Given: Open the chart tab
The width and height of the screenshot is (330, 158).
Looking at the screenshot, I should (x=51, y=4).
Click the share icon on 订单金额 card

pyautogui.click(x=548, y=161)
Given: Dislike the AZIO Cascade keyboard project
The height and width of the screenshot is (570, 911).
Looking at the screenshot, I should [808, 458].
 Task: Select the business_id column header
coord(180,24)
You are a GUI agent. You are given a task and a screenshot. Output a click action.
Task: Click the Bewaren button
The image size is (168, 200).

----

**What the task requires:** Print every item above verbatim, keeping each line unchanged and in the same order.

**Solution below:**
Given: Open the chart tab
The width and height of the screenshot is (330, 158).
Looking at the screenshot, I should (x=51, y=4).
Click the share icon on 订单金额 card

pyautogui.click(x=548, y=161)
Given: Dislike the AZIO Cascade keyboard project
The height and width of the screenshot is (570, 911).
Looking at the screenshot, I should [808, 458].
 Task: Select the business_id column header
coord(180,24)
You are a GUI agent. You are given a task and a screenshot. Output a click action.
Task: Click the Bewaren button
The image size is (168, 200).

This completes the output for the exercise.